Repeat exactly the lines from the first line of the records through the line containing "Task: Click the open-in-new-window", and nothing more.

** Opening GIVEN DATA block **

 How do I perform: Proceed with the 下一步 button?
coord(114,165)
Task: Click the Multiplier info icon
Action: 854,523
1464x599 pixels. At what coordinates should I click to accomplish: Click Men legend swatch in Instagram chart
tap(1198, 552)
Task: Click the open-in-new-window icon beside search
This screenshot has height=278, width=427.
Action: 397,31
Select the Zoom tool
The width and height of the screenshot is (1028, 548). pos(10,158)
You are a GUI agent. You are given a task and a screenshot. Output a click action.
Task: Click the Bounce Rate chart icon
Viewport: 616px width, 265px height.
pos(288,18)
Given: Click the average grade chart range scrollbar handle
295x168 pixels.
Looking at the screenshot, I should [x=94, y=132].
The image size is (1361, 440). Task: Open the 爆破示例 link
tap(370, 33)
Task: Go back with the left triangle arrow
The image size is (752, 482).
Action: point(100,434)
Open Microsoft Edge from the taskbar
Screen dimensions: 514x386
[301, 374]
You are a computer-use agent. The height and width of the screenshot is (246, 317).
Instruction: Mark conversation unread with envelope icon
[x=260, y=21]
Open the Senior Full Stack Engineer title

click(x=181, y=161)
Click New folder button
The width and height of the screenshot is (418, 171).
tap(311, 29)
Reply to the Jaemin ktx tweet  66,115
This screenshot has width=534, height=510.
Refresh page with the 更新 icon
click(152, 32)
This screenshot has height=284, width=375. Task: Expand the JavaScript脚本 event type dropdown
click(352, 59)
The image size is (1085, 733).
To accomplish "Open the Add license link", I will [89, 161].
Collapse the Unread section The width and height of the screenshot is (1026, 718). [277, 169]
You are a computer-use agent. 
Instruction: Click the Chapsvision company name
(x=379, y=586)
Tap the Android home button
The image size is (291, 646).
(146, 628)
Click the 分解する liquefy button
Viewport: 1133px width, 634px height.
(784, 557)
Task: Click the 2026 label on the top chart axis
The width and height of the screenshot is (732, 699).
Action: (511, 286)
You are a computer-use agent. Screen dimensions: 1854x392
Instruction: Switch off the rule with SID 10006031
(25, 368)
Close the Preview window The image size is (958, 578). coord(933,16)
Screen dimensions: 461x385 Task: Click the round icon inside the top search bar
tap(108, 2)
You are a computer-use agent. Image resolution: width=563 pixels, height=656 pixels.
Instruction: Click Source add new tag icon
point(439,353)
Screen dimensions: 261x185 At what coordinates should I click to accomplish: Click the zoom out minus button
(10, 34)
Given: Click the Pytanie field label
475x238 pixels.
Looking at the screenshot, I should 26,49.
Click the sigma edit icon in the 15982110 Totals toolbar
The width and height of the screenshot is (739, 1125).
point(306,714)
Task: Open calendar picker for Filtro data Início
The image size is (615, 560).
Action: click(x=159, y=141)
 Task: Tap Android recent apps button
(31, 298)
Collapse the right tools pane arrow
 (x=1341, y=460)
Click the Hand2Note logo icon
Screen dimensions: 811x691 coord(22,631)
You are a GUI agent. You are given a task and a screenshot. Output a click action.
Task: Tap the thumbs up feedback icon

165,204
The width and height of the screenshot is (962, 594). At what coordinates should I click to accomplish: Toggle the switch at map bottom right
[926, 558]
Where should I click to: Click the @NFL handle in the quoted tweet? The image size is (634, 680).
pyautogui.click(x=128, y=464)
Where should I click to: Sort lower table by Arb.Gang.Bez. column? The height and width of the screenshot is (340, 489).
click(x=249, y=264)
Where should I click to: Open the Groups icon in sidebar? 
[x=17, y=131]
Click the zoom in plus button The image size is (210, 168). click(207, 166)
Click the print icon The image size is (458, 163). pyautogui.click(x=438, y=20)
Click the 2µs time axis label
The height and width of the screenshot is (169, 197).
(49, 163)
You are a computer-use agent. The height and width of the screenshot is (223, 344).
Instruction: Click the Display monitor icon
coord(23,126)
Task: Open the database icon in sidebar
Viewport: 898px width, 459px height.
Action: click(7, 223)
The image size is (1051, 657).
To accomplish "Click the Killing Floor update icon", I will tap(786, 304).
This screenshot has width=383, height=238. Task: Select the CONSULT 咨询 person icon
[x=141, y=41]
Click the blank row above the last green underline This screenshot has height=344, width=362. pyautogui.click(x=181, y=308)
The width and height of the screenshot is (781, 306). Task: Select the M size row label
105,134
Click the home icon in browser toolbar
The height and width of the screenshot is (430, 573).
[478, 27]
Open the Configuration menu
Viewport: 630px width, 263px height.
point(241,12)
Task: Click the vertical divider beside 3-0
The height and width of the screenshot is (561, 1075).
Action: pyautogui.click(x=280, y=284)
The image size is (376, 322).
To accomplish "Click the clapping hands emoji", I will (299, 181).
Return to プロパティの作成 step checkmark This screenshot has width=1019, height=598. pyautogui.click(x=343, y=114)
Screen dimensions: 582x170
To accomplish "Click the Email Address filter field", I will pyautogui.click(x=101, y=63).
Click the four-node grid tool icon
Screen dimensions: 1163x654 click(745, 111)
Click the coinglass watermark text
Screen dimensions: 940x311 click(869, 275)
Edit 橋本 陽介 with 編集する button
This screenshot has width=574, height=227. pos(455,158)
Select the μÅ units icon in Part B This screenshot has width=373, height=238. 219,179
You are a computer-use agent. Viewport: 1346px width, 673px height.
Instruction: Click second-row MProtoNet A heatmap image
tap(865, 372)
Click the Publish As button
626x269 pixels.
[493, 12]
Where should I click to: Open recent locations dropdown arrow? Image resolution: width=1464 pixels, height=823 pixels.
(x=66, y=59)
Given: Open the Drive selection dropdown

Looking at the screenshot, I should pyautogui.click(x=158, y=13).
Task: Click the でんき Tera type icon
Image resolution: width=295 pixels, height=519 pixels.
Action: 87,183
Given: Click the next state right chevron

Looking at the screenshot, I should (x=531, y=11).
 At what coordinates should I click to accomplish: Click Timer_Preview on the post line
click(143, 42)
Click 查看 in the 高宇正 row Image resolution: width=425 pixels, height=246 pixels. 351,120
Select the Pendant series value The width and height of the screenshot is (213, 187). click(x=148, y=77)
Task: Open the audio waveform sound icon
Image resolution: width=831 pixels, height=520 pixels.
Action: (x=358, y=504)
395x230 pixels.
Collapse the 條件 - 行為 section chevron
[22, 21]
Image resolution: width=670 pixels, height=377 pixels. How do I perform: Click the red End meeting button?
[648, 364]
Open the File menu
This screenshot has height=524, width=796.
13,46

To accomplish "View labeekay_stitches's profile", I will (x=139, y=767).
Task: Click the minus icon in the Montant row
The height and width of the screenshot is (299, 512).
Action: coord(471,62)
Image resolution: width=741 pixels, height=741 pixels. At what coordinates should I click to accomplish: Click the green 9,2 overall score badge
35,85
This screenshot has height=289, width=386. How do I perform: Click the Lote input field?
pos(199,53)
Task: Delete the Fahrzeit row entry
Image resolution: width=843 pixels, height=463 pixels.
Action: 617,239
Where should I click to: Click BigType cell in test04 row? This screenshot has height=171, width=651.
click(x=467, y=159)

** Closing GIVEN DATA block **

*SOLUTION FOR THIS PROBLEM*:
 How do I perform: Proceed with the 下一步 button?
coord(114,165)
Task: Click the Multiplier info icon
Action: 854,523
1464x599 pixels. At what coordinates should I click to accomplish: Click Men legend swatch in Instagram chart
tap(1198, 552)
Task: Click the open-in-new-window icon beside search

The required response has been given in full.